- [Document excerpt]:

■ ■ ■ ■ ■ ■ ■

Copy the command lines to the server (Amazon instance) and run fastsimcoal2. If you type the following you should get the following command lines.

# print command lines to copy files
cmd$copyfiles
## [1] "cp ./fastsimcoal2/fsc27_linux64/fsc2702 ./Henn_et_al_data/;chmod +x ./Henn_et_al_data/fsc2702;cd ./Henn_et_al_data/;"
# rename observed file name
cmd$renameobs
## [1] "cp Maya_San_DSFS.obs NoMig_San_Maya_jointDAFpop1_0.obs"
# print command line to run fastsimcoal2
cmd$fsc2cmd
## [1] "./fsc2702 -t NoMig_San_Maya.tpl -e NoMig_San_Maya.est -L 20 -n 100000 -d -M -q -C1 -c4 -B4;cd .."
# read the file with the maximum likelihood estimates
maxlhoodEstimates <- read.table(paste(settings$pathTo_InputFile,
settings$TPL_EST_file_tag, "/",
settings$TPL_EST_file_tag, ".bestlhoods",
sep=""), header=T, check.names = F)
# replace the X. at the start of each parameter name
paramnames <- colnames(maxlhoodEstimates) 
eval <- which(substr(paramnames,1,2)=="X.") # get params starting with X.
paramnames[eval] <- substr(paramnames[eval],start=3,  stop=nchar(paramnames[eval])) # get only the substring after X. for those parameteres
colnames(maxlhoodEstimates) <- paramnames # replace column names
# print the estimates
maxlhoodEstimates
##   $NPOP1$ $NPOP2$ $NANC$ $NBOTP1$ $TDIV$ $TBOT_END$ MaxEstLhood MaxObsLhood
## 1    9024   34596  18410       68   3601       1226   -476756.5   -475819.9

Now, lets compare the fit of the expected SFS under the model to the observed data.

# Read the observed SFS
# 2D from two human populations: San and Maya
maya_san_2dsfs <- read.table(paste(settings$pathTo_InputFile,
settings$TPL_EST_file_tag, settings$obsfileend,".obs",sep=""), 
skip=1, stringsAsFactors = F, header=T, row.names = 1)
# Read the expected SFS
expectedSFS <- read.table(paste(settings$pathTo_InputFile,
settings$TPL_EST_file_tag, "/",
settings$TPL_EST_file_tag, settings$obsfileend, ".txt",
sep=""), header=T)

# Plot the SFS fit
plot2dSFS(maya_san_2dsfs, expectedSFS, xtag="San", ytag="Maya", minentry=1)    

Notes

plot_relDiff2dSFS(maya_san_2dsfs, expectedSFS, xtag="San", ytag="Maya", minentry=1)

■ ■ ■ ■ ■ ■ ■

- [Supplied information]:
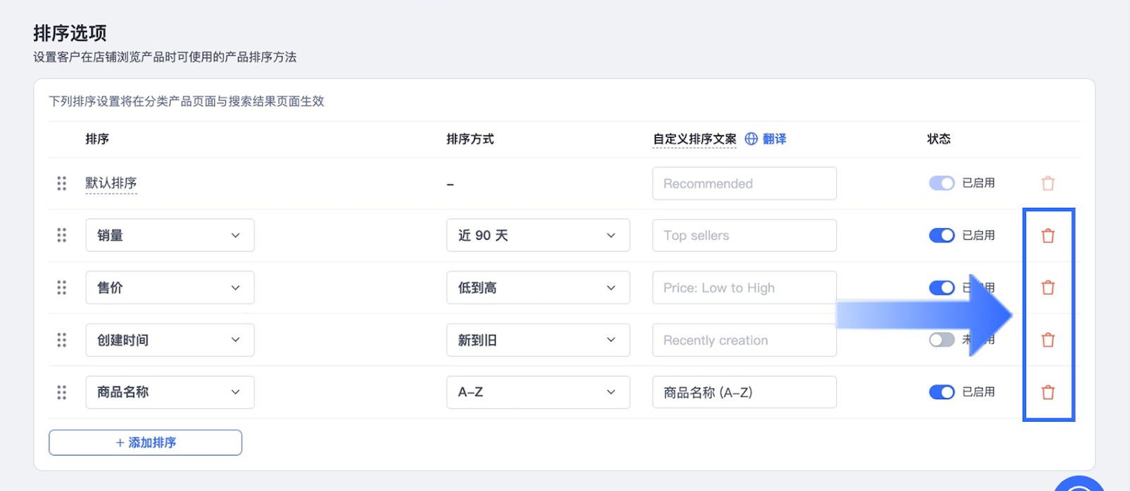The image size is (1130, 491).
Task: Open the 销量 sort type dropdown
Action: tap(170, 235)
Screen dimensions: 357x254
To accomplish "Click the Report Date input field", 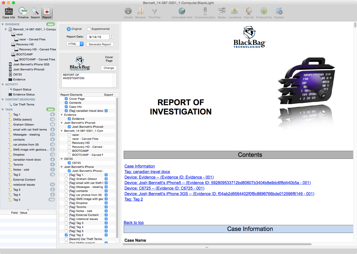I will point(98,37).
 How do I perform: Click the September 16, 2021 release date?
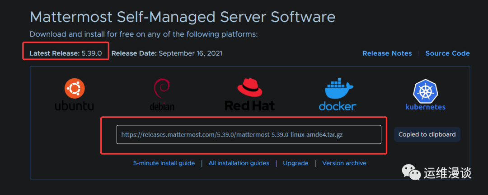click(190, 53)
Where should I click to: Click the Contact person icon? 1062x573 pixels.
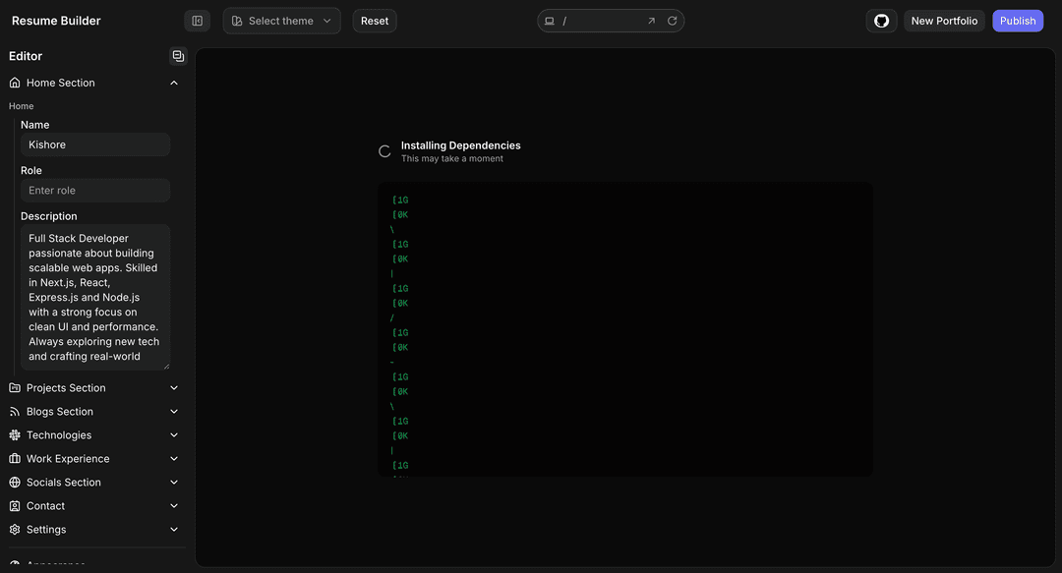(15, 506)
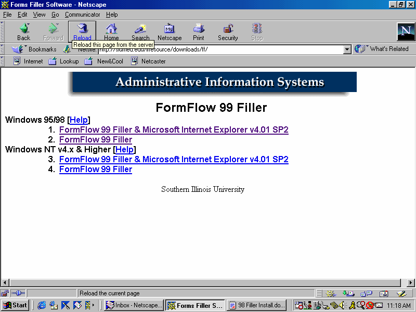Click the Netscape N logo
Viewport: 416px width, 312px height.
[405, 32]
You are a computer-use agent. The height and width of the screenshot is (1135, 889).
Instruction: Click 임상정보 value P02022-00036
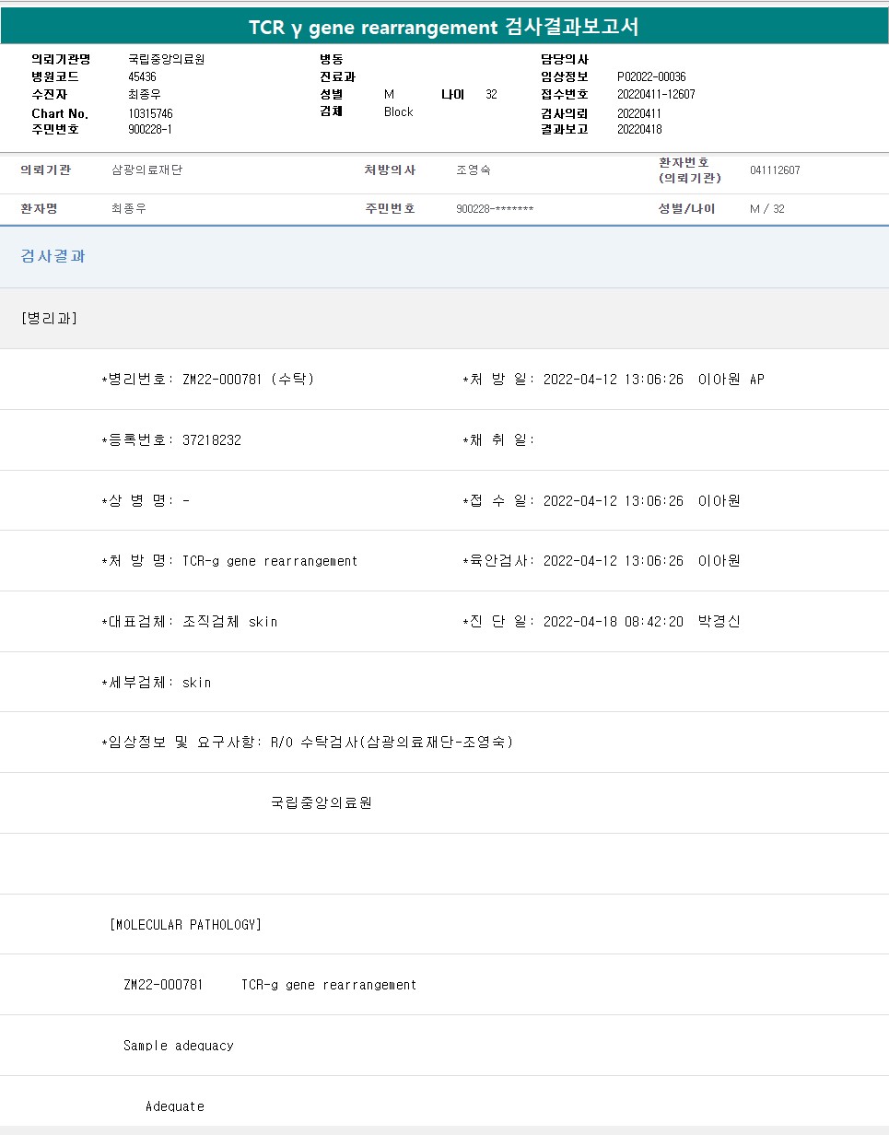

■ ■ ■ ■ ■ ■ ■

- [Exercise 1]:
Answer these questions about the fastsimcoal2 tutorial excerpt:
(a) To what file name is Maya_San_DSFS.obs copied?
(b) What maximum likelihood estimate is printed for TDIV?
(c) Which two human populations does the observed 2D SFS come from?
- [Exercise 2]: Supply a continuation of the fastsimcoal2 tutorial excerpt, starting after its final line of code.
The listing has nothing to do with what is asked here.

- [Task output 1]:
(a) NoMig_San_Maya_jointDAFpop1_0.obs
(b) 3601
(c) San and Maya

- [Task output 2]:
# Draw a scenario of the model parameter estimates assuming a generation time of 29 years
# path to the maxL.par file that is a par file with the parameters that maximize the likelihood
layout(1)
path_to_maxL_file <- paste(settings$pathTo_InputFile, settings$TPL_EST_file_tag, "/",settings$TPL_EST_file_tag, "_maxL", sep="")
parFileInterpreter(args=path_to_maxL_file, pop.names=c("Maya","San"), gentime=29, printPDF=FALSE)
## [1] "./Henn_et_al_data/NoMig_San_Maya/NoMig_San_Maya_maxL"

NOTES

Two model one with migration and the other without

DISCUSSION – What are the estimated effective sizes?

for the maya people:10000 ind sand people :35 000 ind

– What are the estimated times of divergence?

– Does the expected SFS fit the observed SFS?

More less, for many entries it look ok, but there many places where the model not fit the data. But in the 2D-SFS it fits better

– How are the parameter values affected by adding migration to the model? Would you change your conclusions?

the migration did not affect the model

– What are the estimated migration rates?

0.12 0.5

– Is the model with migration better than a model without migration? with the likelihood we can know what was better. If the value is closer to 0 the model will be better.

– Are these models sufficient to explain the data?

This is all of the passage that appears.